Hacking Firmware & Hardware: Software Exploitation Via Hardware Exploitation

Senrio Inc. / Xipiter LLC | July 22-25



Overview

"Software Exploitation via Hardware Exploitation" is an intensive hands-on course covering tools and methods for manipulating, modifying, debugging, reverse engineering, interacting with, and exploiting the software (firmware) and hardware of embedded systems. These embedded systems include COTS "IoT ("Internet Of Things") products (such as routers, webcams, etc) and Industrial/Enterprise devices. Participants will gain hands-on experience with real-world devices and products, learning to interface with them on a low level. Participants will also be walked through the process of finding several of the 0-day found and disclosed by the instructors. Found to be vulnerable in millions of devices worldwide.

Some skills taught include:

  • Bus spying, tampering, spoofing, injection on simple serial interfaces like UART, SPI, I2C and others
  • Finding, identifying, analyzing, and interfacing with JTAG, Serial, and other interfaces
  • Configuring, Interfacing, Using, Misusing, and Abusing JTAG for reverse engineering, manipulation, and exploitation
  • Non-destructively extracting firmware via software, JTAG and serial interfaces
  • Invasively extracting firmware by directly accessing or physically removing flash storage
  • Parsing, extracting, and analyzing firmware images
  • Manipulating firmware images to embed backdoors or other functionality
  • Binary analysis of executables on firmware to enable software exploitation


Students will get hands-on experience with tools like:

  • USB serial cables
  • Bus Pirate
  • Various JTAG Adapters
  • Logic Analyzers
  • Multimeters
  • JTAGULATOR
  • OpenOCD
  • UrJtag
  • GDB
  • IDA


A COMPLETE CLASS SYLLABUS IS AVAILABLE ON: http://sexviahex.com

Who Should Take this Course

Penetration Testers, Forensic Investigators, reverse engineers, software security auditors/analysts, software exploitation engineers, "Makers", Tinkerers, Developers, IT Professionals, Mobile Developers, Hackers, jail breakers, and anyone interested.

Student Requirements

No prior experience with hardware based exploitation necessary.
Novice or Intermediate software exploitation experience recommended (ARM, x86, etc.)
Familiarity with IDA or disassemblers recommended.
Understanding of software development, executable file formats, and debuggers recommended.
Familiarity with assembly (ARM, x86, etc) recommended.
Novice to Intermediate knowledge of a powerful scripting language required (Ruby, Python, Java, etc.)
Familiarity with C and C++ recommended.

What Students Should Bring

Laptop with:
  • Wireless and wired connectivity
  • 4+ gb of RAM
  • 3+ usb ports or a reliable USB hub
  • VMWare player or workstation

Patience (hardware can be hard ;-)

What Students Will Be Provided With

Students will be provided with a Lab manual and USB drive with the virtual machine and all software installed. Each student will be provided a lab kit for the duration of the class containing target embedded systems including wireless routers, NAS devices, android tablets, and embedded development boards, as well as tools for identifying and interfacing with test, debug, and peripheral interfaces including serial cables, bus pirates, logic analyzers, multimeters, jtag adapters, etc.

Students will receive their own hardware to take home after the course.
A COMPLETE CLASS SYLLABUS IS AVAILABLE ON: http://sexviahex.com

Trainers

The Senrio Research Team cumulatively has decades of experience in software/hardware reverse engineering and exploitation. The team is responsible for finding and disclosing numerous public and private critical vulnerabilities in software and embedded devices.

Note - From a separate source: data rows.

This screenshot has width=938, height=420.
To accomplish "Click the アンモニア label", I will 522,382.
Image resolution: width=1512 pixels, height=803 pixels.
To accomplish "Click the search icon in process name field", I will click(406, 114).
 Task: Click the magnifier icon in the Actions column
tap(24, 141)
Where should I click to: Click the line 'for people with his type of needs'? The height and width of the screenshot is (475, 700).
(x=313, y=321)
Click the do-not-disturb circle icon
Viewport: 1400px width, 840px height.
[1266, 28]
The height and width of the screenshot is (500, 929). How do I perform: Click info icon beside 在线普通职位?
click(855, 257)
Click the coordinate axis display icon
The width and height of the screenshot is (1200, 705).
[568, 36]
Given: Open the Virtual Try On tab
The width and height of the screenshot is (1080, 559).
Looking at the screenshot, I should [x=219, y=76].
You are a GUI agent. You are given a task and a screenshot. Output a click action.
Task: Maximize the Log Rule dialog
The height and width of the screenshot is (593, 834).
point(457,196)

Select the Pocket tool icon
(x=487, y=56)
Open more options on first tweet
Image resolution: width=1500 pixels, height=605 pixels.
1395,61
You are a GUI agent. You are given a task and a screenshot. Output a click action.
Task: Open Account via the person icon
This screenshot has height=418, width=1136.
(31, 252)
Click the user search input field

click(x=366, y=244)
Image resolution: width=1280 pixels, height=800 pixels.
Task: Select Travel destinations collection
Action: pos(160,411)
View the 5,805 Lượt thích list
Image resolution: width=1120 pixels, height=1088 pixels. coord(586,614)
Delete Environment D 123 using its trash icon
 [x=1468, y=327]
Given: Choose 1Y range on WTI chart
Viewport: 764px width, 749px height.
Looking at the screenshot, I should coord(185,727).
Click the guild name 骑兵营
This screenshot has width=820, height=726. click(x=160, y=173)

The Senrio Research Team's device vulnerability disclosures have been found to effect millions of devices worldwide. Along the way the team has written and edited several seminal books and pioneered exploitation techniques . The team largely comes from Xipiter LLC which developed the industry renown courses SexViaHex.com and ARMExploitation.com which have sold out at every public offering (including Blackhat) for over five years!